INSTRUCCIÓN 1: En el texto sobre la neuroética, ¿qué término aparece entre paréntesis para la posible creación de un nuevo hombre?
INSTRUCCIÓN 2: Reproduce del texto sobre la neuroética el tramo que va desde "Las neurociencias han" hasta "una regulación moral.".
INSTRUCCIÓN 3: Retoma el texto sobre la neuroética a partir de su última oración.

EXTRACTO DE PÁGINA:
"""

Las neurociencias han
descubierto nuevas funciones del cerebro y la relación que tiene este órgano
con el comportamiento del hombre. Esto, con los avances de la genética, el
conocimiento del genoma humano, la biología molecular y otros descubrimientos
han llevado a especulaciones sobre el futuro de la especie humana y hasta la
posible creación de un nuevo hombre (transhumanismo) Todo lo cual requiere de
una nueva ética que impida que la ciencia se desboque sin una regulación moral.
De allí nace la neuroética que puede considerarse como parte de la bioética o
una disciplina nueva dada las enormes consecuencias que para el ser humano
puede tener el desarrollo de las neurociencias. Desde la cura de enfermedades
hoy intratables hasta el perfeccionamiento de habilidades humanas, sin
descartar ciertas manipulaciones genéticas que pudieran “crear” aptitudes y
hasta influir en el libre albedrío que tanto celebramos hoy.

"""

CONJUNTO DE DATOS:
"""

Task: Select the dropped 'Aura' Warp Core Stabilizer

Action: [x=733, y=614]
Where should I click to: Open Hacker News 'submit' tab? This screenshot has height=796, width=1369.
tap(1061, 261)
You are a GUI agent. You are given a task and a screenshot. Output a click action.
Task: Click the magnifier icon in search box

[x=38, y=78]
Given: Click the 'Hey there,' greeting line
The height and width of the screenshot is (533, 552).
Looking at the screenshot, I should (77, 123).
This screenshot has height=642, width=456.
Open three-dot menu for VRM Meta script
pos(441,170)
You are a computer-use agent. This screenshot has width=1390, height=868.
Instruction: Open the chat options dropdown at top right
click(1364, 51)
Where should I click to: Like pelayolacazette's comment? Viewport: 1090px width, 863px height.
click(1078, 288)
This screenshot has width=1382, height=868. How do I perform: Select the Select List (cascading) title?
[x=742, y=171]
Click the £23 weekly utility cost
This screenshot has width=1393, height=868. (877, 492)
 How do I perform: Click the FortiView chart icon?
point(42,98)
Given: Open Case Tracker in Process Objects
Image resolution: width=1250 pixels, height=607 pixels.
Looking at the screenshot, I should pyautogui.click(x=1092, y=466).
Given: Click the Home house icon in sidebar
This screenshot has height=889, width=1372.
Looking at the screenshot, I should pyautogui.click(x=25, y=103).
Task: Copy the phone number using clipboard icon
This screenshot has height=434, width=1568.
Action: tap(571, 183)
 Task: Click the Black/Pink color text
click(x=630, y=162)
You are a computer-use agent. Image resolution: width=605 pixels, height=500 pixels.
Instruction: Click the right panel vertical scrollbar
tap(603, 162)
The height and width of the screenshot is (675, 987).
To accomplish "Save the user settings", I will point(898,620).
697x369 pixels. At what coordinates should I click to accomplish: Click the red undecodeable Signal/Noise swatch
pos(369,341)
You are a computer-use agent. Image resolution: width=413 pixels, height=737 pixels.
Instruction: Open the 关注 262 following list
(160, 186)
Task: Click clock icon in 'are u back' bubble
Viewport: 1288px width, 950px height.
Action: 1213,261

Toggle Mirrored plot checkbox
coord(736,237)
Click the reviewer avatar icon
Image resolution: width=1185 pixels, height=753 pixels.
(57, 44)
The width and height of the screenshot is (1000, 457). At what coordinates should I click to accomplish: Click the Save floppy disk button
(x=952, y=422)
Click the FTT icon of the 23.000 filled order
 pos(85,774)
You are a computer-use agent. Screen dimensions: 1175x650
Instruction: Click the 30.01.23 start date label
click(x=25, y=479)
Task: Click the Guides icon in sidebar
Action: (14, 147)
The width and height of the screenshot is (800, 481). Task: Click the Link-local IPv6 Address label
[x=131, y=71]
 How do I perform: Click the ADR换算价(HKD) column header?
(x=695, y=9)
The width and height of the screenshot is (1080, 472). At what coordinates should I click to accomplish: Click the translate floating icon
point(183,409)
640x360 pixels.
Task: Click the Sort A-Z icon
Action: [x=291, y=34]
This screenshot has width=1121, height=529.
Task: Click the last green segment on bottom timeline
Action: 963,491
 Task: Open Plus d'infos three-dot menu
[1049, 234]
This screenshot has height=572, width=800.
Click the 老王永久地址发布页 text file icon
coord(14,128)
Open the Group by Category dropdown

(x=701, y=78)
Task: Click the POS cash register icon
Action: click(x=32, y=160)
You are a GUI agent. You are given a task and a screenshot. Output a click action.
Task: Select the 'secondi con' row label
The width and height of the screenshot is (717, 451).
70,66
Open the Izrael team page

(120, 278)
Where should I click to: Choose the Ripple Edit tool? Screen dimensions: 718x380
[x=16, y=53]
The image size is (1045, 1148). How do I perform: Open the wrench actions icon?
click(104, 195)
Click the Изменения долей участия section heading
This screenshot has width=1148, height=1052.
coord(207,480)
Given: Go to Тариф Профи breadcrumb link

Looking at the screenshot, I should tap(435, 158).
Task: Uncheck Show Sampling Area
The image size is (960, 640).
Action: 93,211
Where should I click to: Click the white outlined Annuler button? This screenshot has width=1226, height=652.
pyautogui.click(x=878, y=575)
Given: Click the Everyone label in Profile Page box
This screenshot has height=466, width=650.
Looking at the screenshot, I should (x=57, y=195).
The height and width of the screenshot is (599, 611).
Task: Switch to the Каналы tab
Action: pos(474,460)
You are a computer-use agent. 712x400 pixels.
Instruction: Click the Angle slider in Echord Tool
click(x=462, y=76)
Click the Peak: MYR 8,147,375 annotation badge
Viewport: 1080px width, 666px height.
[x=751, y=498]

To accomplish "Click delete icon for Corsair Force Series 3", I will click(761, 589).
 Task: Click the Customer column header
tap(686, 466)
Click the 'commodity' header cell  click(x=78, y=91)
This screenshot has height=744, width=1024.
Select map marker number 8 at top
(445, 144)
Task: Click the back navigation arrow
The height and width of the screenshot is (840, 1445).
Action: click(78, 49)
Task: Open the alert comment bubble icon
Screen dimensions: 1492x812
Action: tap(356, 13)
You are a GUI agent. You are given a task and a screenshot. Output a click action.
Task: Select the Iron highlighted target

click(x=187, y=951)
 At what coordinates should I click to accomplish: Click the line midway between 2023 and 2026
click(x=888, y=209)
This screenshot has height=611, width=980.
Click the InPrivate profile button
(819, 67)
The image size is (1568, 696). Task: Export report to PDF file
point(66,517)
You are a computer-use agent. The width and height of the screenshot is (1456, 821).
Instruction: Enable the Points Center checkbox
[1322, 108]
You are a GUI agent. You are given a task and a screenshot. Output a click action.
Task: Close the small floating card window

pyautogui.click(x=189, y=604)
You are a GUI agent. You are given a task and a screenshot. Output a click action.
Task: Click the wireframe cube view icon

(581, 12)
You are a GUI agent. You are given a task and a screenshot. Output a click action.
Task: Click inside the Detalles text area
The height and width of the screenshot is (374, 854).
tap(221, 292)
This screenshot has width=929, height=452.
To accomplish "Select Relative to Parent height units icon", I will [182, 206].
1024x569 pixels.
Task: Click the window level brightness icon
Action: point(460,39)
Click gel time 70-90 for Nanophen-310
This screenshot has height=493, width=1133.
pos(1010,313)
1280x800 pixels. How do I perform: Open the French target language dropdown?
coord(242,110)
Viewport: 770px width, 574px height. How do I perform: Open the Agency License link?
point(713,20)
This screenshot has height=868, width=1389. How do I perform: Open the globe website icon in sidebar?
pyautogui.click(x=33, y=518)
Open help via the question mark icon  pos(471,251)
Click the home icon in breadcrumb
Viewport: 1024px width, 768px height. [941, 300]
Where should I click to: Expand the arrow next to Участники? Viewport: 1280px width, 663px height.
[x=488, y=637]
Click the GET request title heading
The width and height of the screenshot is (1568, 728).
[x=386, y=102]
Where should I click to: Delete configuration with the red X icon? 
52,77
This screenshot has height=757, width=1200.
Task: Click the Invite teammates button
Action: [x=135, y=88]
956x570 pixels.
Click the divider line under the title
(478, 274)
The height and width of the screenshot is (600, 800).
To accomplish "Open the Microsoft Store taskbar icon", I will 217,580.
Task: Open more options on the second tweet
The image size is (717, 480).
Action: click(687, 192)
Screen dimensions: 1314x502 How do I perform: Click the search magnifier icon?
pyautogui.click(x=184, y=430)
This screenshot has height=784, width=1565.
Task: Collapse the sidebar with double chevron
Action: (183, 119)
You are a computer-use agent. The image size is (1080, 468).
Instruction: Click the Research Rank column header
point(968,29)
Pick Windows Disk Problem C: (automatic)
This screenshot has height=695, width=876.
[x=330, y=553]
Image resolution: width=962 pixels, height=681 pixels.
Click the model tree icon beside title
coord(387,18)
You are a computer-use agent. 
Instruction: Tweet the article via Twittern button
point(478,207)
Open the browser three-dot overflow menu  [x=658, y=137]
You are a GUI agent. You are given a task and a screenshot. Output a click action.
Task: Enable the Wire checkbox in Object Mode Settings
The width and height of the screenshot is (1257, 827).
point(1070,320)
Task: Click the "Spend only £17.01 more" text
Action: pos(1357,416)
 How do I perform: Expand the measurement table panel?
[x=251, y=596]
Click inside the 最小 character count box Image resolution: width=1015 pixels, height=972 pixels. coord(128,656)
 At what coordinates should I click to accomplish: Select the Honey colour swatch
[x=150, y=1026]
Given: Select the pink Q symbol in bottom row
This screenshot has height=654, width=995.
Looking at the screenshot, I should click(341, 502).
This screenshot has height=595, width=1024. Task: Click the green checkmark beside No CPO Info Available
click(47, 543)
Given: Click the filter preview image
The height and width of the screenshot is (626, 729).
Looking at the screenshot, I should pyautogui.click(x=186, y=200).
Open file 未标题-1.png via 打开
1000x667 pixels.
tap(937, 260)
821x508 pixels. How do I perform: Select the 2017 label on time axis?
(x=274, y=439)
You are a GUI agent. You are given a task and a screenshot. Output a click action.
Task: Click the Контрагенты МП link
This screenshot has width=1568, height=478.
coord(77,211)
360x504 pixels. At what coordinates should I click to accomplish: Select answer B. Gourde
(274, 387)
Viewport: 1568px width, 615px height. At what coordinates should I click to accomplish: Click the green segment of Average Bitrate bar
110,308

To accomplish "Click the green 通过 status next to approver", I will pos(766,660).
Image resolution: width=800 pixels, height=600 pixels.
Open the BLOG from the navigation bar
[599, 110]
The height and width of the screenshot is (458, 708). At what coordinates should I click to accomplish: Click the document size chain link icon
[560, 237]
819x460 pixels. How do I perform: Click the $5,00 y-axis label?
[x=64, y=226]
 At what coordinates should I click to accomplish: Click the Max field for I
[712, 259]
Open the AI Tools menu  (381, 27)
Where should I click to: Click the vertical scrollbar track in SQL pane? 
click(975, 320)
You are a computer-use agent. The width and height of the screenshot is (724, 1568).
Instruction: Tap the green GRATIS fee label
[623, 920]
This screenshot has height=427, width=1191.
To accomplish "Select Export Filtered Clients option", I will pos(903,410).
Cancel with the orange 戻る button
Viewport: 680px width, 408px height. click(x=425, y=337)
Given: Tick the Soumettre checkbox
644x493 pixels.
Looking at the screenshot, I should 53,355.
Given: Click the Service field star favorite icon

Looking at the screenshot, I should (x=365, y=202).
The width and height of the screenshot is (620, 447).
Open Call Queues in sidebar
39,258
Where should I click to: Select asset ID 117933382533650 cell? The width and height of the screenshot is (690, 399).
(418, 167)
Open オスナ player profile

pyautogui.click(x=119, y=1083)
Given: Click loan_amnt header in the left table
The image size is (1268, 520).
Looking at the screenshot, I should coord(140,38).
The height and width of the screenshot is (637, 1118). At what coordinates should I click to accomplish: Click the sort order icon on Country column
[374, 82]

"""

RESULTADO 1: Transhumanismo.

RESULTADO 2:
Las neurociencias han
descubierto nuevas funciones del cerebro y la relación que tiene este órgano
con el comportamiento del hombre. Esto, con los avances de la genética, el
conocimiento del genoma humano, la biología molecular y otros descubrimientos
han llevado a especulaciones sobre el futuro de la especie humana y hasta la
posible creación de un nuevo hombre (transhumanismo) Todo lo cual requiere de
una nueva ética que impida que la ciencia se desboque sin una regulación moral.

RESULTADO 3:
Imaginemos solamente que no
somos responsables por nuestras acciones porque el cerebro está ocupado por un Yo
inmaterial que controla nuestras neuronas. Toda nuestra estructura legal podría
desmoronarse si fuera cierto lo que insinuaban nuestras abuelas cuando
intentaban justificar una “mala” conducta con la excusa de “pobrecito, no sabe
lo que hace”.
La neuroética se originó en un
congreso organizado por la Fundación Dana en 2002. De acuerdo con la filósofa
española Adela Cortina se ha llegado, en ocasiones, a la convicción de que la
neuroética será al siglo XXI lo que la genética fue al Siglo XX: “El gran reto
que la ciencia plantea a la ética”.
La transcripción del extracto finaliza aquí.